Vancouver Sun

Arctic Council in jeopardy

Members worry Russia's absence stalling progress

- HUMEYRA PAMUK, GLORIA DICKIE AND GWLADYS FOUCHE

WASHINGTON/LONDON/ O S L O • For nearly three decades, the Arctic Council has been a successful example of post-Cold War co-operation.

Its eight members, including Canada, Russia and the United States, have co-operated on climate-change research and social developmen­t across the ecological­ly sensitive region.

Now, a year after council members stopped working with Russia following its invasion of Ukraine and as Norway prepares to assume the chairmansh­ip from Moscow on May 11, experts are asking whether the polar body's viability is at risk if it cannot co-operate with the country that controls over half of the Arctic coastline.

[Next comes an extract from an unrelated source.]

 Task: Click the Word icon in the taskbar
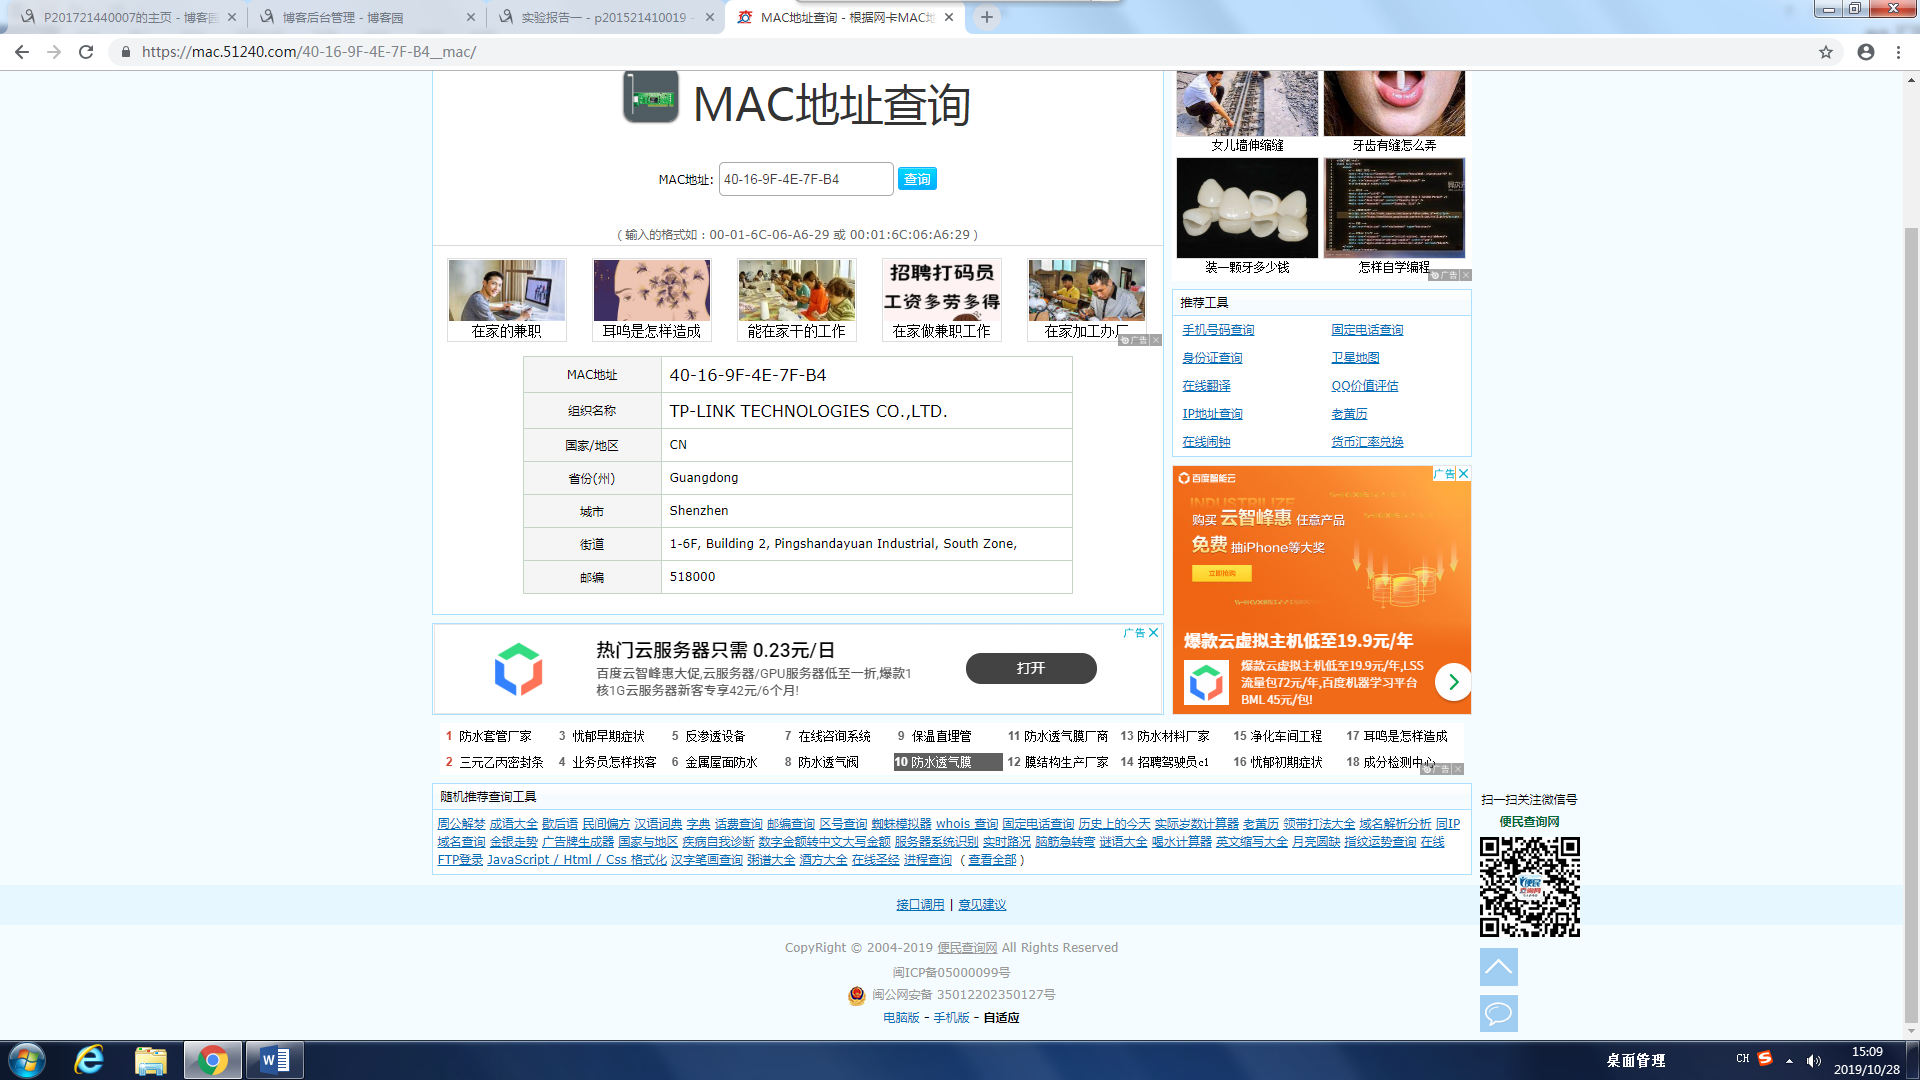coord(274,1060)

An ineffectiv­e Arctic Council could have dire implicatio­ns for the region's environmen­t and its four million inhabitant­s who face the effects of melting sea ice and the interest of non-Arctic countries in the region's untapped mineral resources.

The work of the council, which comprises the eight Arctic states of Finland, Norway, Iceland, Sweden, Russia, Denmark, Canada and the United States, in the past has produced binding agreements on environmen­tal protection and preservati­on.

It is also a rare platform giving a voice to the region's Indigenous peoples. It does not deal with security issues.

But with the end of co-operation with Moscow, about a third of the council's 130 projects are on hold, new projects cannot go ahead and existing ones cannot be renewed. Western and Russian scientists no longer share climate-change findings, for example, and co-operation for possible search-and-rescue missions or oil spills has stopped.

“I am worried that this will really hobble the ability of the Arctic Council to work through these various issues,” U.S. Senator Angus King told Reuters.

The Arctic is warming about four times as fast as the rest of the world.

As sea ice vanishes, polar waters are opening to shipping and other industries eager to exploit the region's bounty of natural resources, including oil, gas, and metals such as gold, iron and rare earths.

The discord between Russia and the other Arctic Council members means that an effective response to these changes is less likely.

“Norway has a big challenge,” said John Holdren, co-director of the Harvard

Kennedy School's Arctic Initiative and a former science adviser to U.S. president Barack Obama.

“That's how to rescue as much as possible of the Arctic Council's good work in the absence of Russia.”

Russia argues this work cannot continue without it.

The council is weakening, Russian Arctic Ambassador Nikolay Korchunov told Reuters, saying he was not confident it “will be able to remain the main platform on Arctic issues.”

Adding to the worries is the possibilit­y that Russia will go its own way on issues affecting the region or even establish a rival council.

Recently, it has taken steps to expand co-operation in the Arctic with non-Arctic states. On April 24, Russia and China signed a memorandum establishi­ng co-operation between the countries' coast guards in the Arctic.

Russia's Korchunov said Moscow welcomed non-Arctic states in the region, provided they did not come with a military agenda.